Task details => Give the lines again exactly as they appear, from the first line of the listing through the line containing "Viewport: 1389px width, 868px height.", and omit every picture.

Records supplied START

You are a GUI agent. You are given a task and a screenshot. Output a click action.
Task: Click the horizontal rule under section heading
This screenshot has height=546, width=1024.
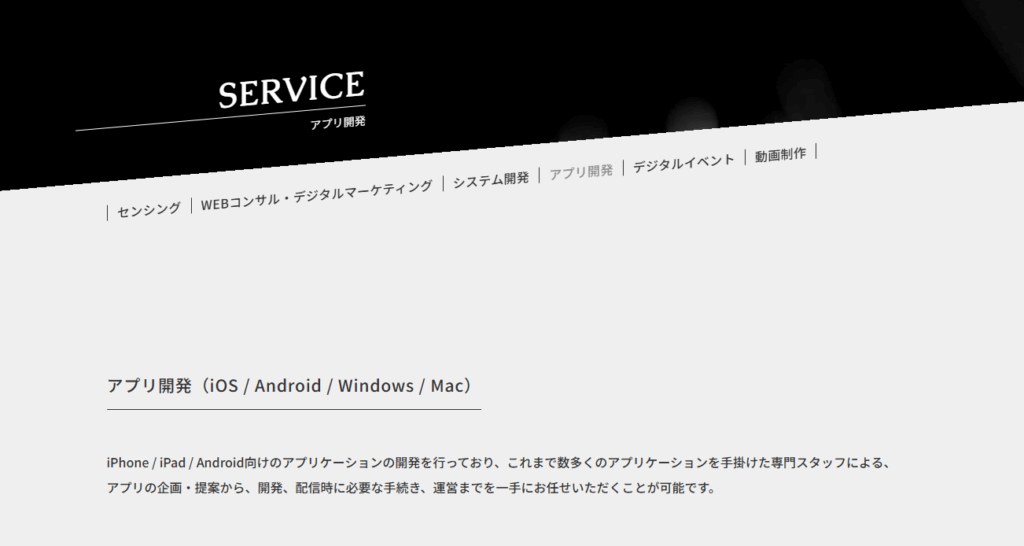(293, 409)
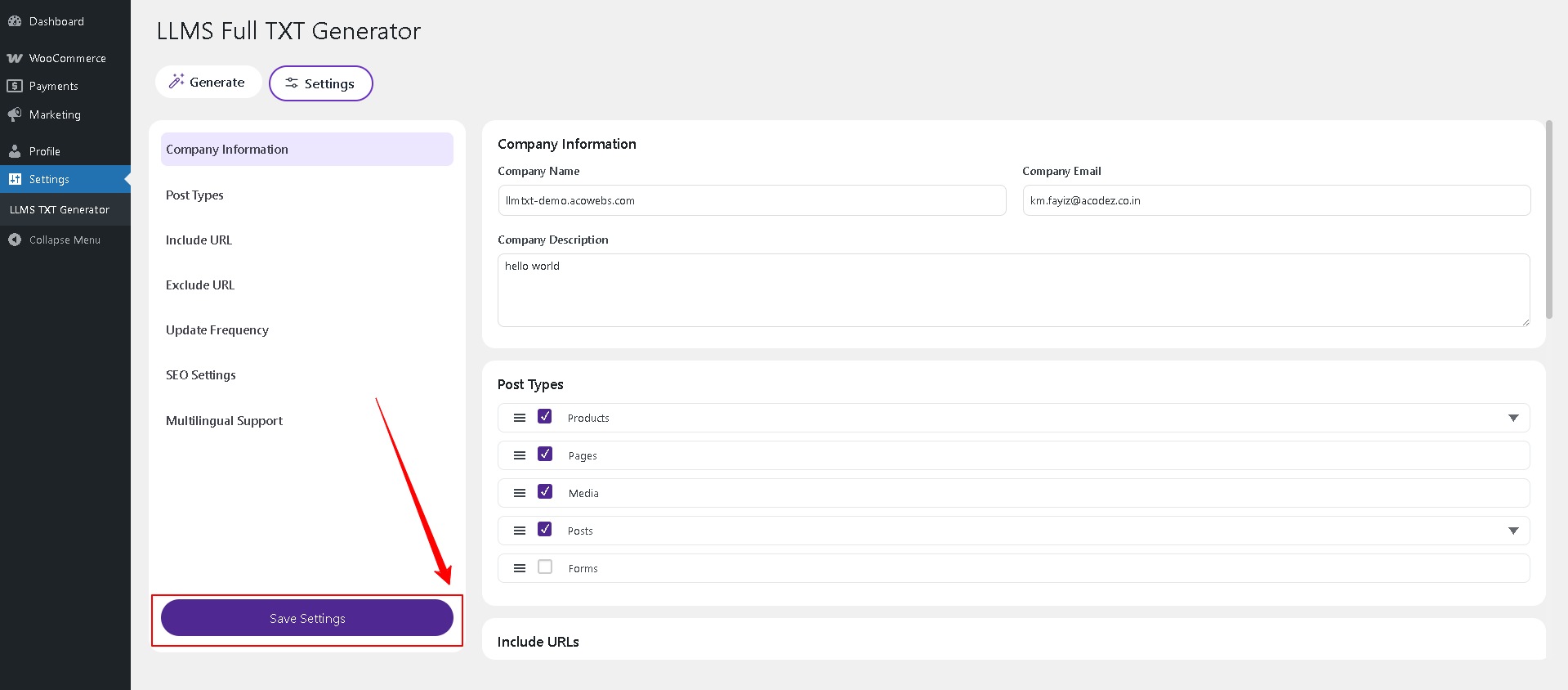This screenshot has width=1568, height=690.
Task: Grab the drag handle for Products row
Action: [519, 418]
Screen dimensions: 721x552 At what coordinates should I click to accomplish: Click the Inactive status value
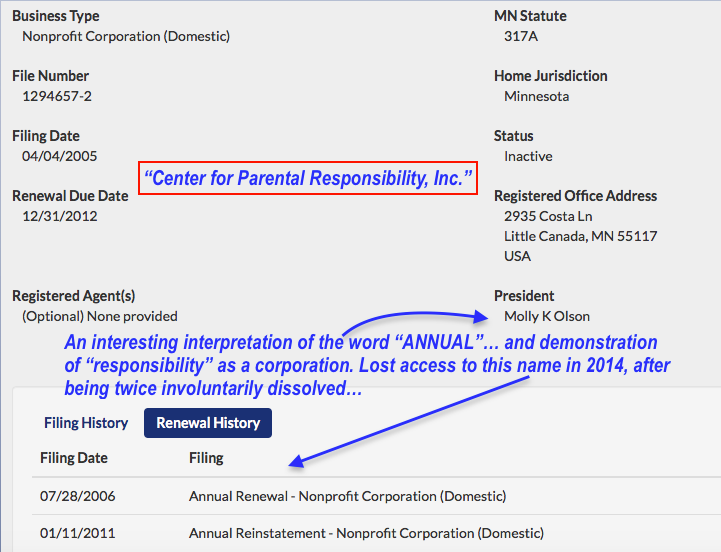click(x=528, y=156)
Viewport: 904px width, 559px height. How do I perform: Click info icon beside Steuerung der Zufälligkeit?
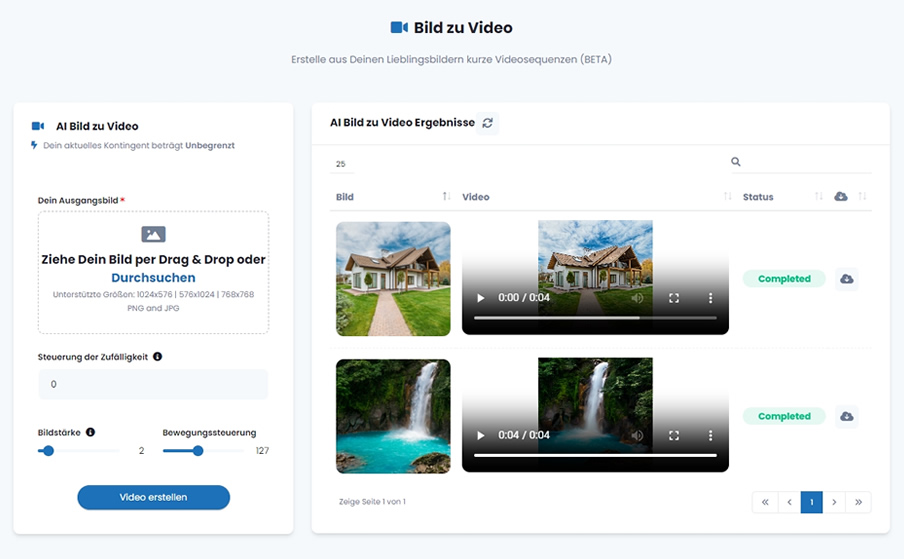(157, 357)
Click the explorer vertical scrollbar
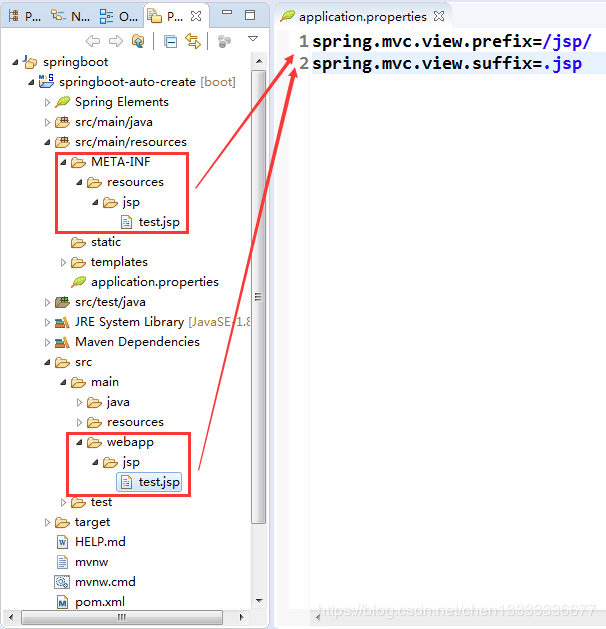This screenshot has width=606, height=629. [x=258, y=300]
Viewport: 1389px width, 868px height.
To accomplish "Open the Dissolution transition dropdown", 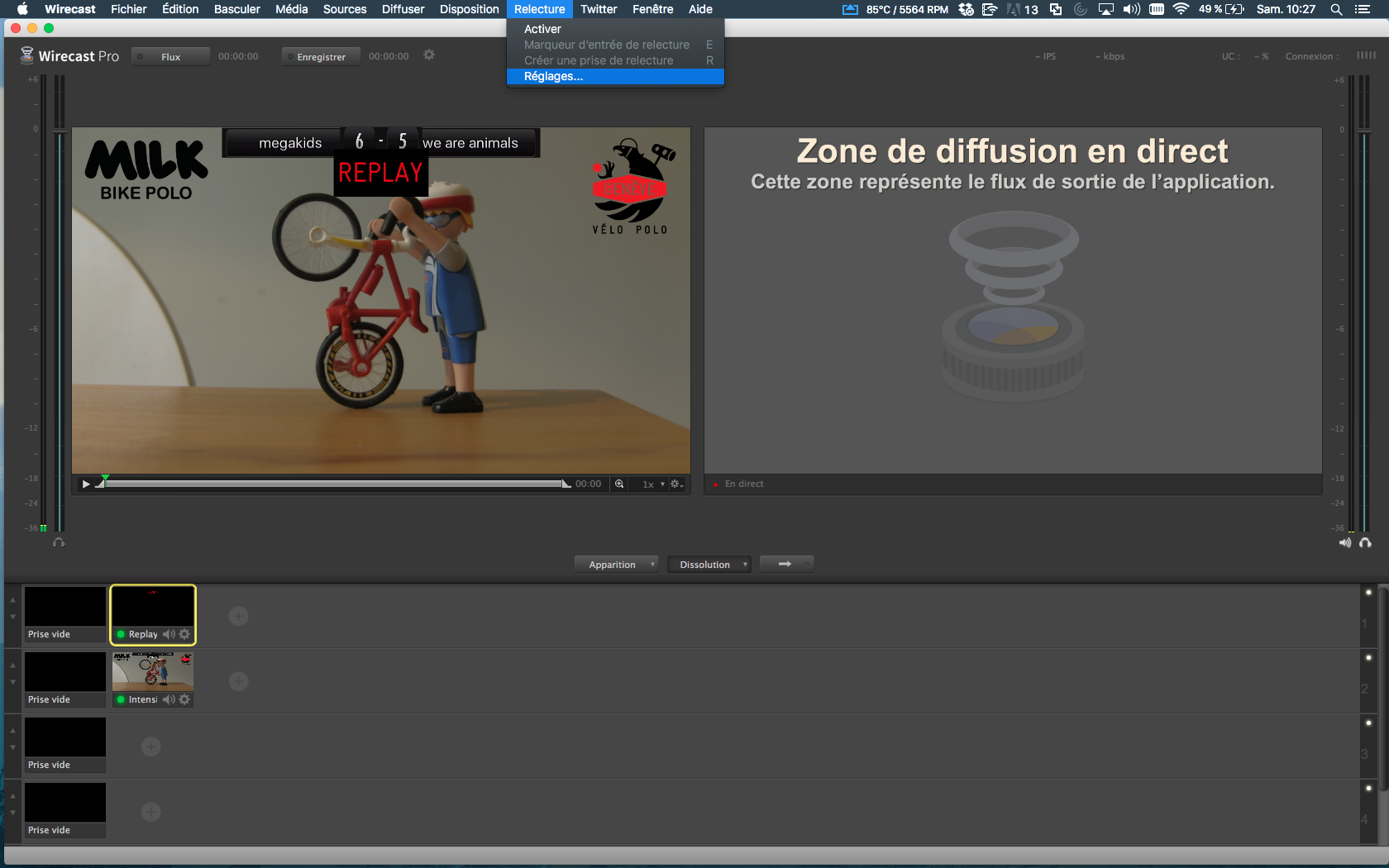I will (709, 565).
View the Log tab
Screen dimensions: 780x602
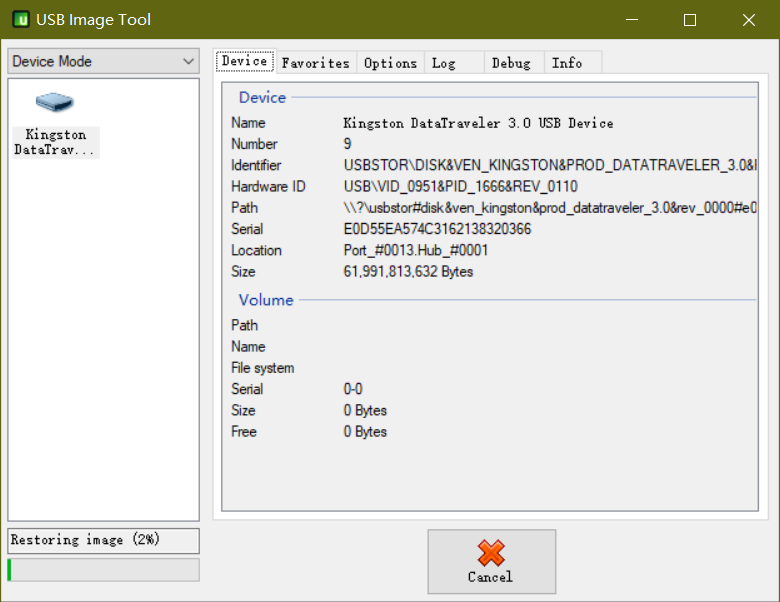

Records supplied END

Reply to the task =>
You are a GUI agent. You are given a task and a screenshot. Output a click action.
Task: Click the horizontal rule under section heading
This screenshot has height=546, width=1024.
(293, 409)
This screenshot has width=1568, height=690.
Task: Grab the drag handle for Products row
Action: [519, 418]
Screen dimensions: 721x552 At what coordinates should I click to accomplish: Click the Inactive status value
click(x=528, y=156)
Viewport: 904px width, 559px height. How do I perform: Click info icon beside Steuerung der Zufälligkeit?
(157, 357)
Click the explorer vertical scrollbar
This screenshot has width=606, height=629. [x=258, y=300]
Viewport: 1389px width, 868px height.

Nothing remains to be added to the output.